_PROBLEM TO SOLVE:_ Exactly the lines from the one containing "The image size" through the end of the listing must make up the answer, with no pictures included.

_INPUT DATA:_
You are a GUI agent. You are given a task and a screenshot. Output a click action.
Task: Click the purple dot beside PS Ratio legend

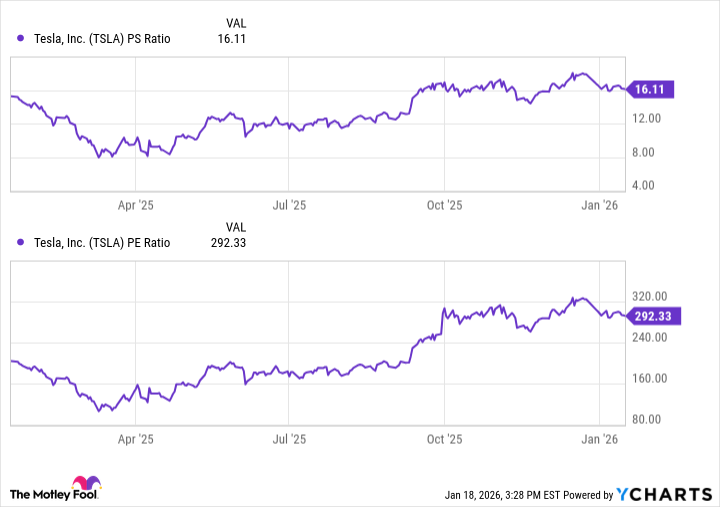(22, 39)
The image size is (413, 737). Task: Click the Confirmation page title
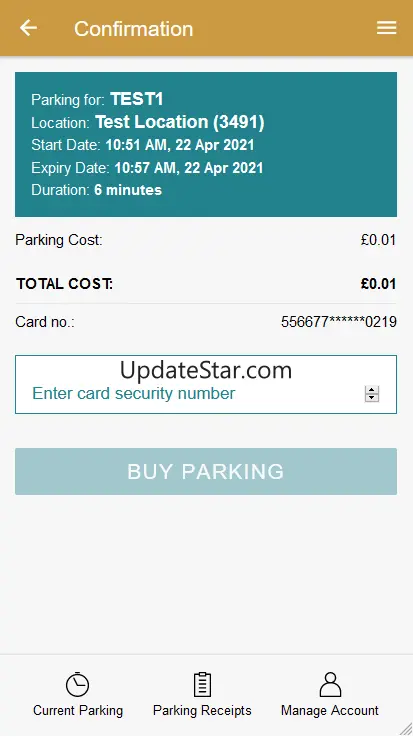point(133,29)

_EXERCISE RESULT:_
The image size is (413, 737). Task: Click the Confirmation page title
point(133,29)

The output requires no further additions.